[start of Source passage]

# Bizarre yarn prices



## Paularose (Jan 27, 2015)

Hello. I am new to this site/forum and somewhat new to knitting.&#128522;

I was looking for some discontinued yarn and wound up on Amazon's UK site. I found a listing for either one or two skeins of Bernat's Mosaic yarn at... I am not exaggerating... over 1000 UK Pounds. Which probably converts to 2000 to 3000 US dollars.

This particular yarn and color scheme does not seem to be available in places other than eBay's site and Amazon's site. Does discontinued yarn ever really run this high at asking prices? I thought perhaps this was just a typo on the part of the seller. Then again, I thought they were really asking that obscene price for the yarn.

Any thoughts from those on the forum?

Thanks!


----------



## WindingRoad (May 7, 2013)

Paularose said:


> Hello. I am new to this site/forum and somewhat new to knitting.😊
> 
> I was looking for some discontinued yarn and wound up on Amazon's UK site. I found a listing for either one or two skeins of Bernat's Mosaic yarn at... I am not exaggerating... over 1000 UK Pounds. Which probably converts to 2000 to 3000 US dollars.
> 
> ...


Yep.

http://www.overstock.com/Crafts-Sewing/Bernat-Mosaic-Yarn/6270377/product.html


----------



## fergablu2 (Apr 30, 2011)

£1000 converts to around $1500. Yeah, I think that's a little excessive for a skein of yarn. Good luck to the seller if they think they can get it.


----------



## rainie (Jan 12, 2013)

The web site quoted by WindingRoad is much better in price BUT they are out of stock probably forever.


----------



## tmvasquez (May 7, 2013)

I've seen yarn go for hundreds of dollars but not thousands. That is just crazy! I pass


----------



## Paularose (Jan 27, 2015)

So the take away from my question and replies is that people actually try to sell discontinued yarn at ridiculous prices? Sheesh!


----------



## WindingRoad (May 7, 2013)

Paularose said:


> So the take away from my question and replies is that people actually try to sell discontinued yarn at ridiculous prices? Sheesh!

[end of Source passage]

Task details
Answer these about the yarn prices thread:
(a) On which site did Paularose find the listing for Bernat's Mosaic yarn?
(b) What amount in dollars does fergablu2 give for £1000?
(c) What drawback does rainie mention about the web site WindingRoad quoted?
The data that comes next is from a separate source and is unrelated to the yarn prices thread.

[start of Stored data]

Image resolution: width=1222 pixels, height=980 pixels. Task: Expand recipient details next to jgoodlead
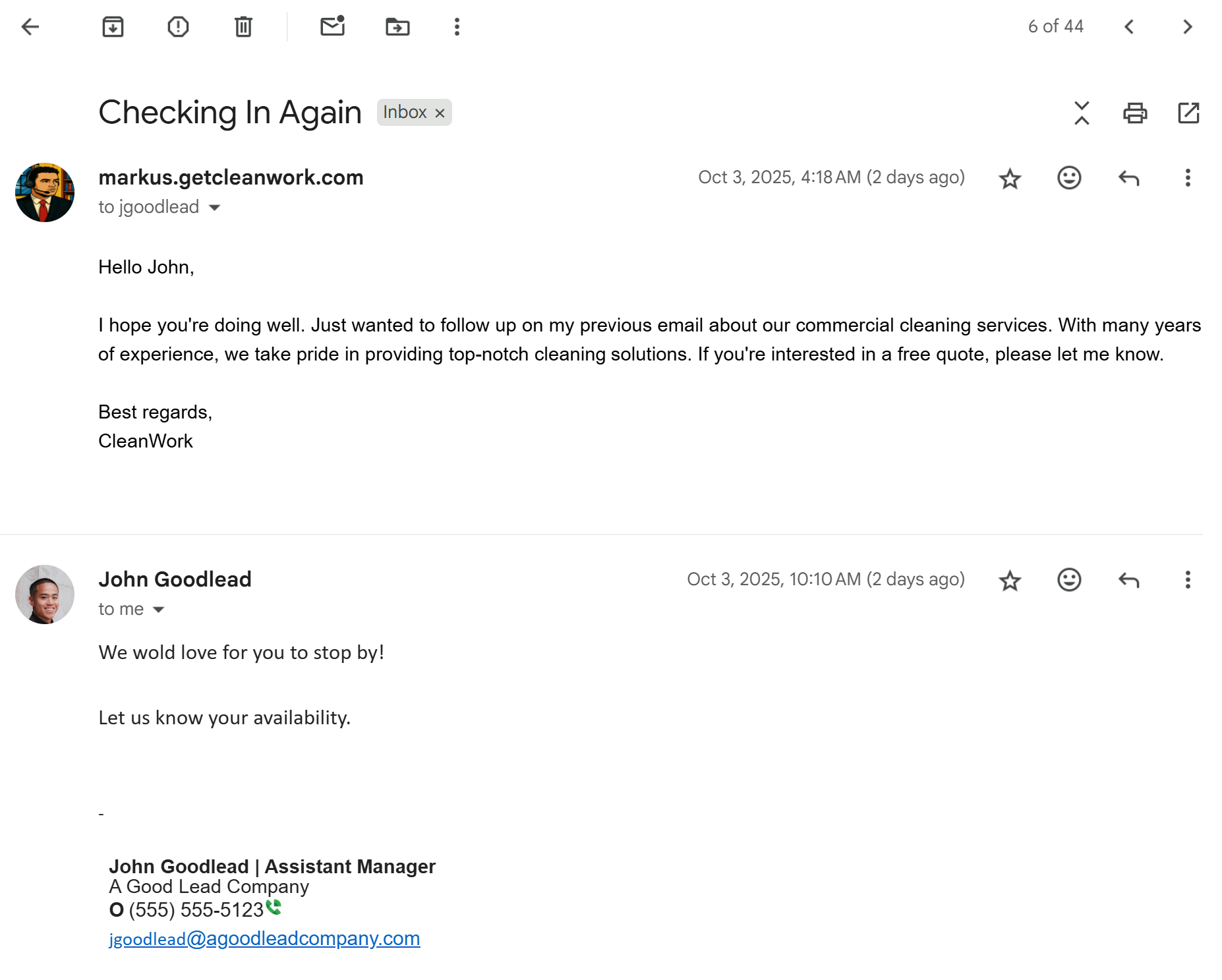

[end of Stored data]

Response for this exercise
(a) Amazon's UK site
(b) Around $1500
(c) It is out of stock, probably forever.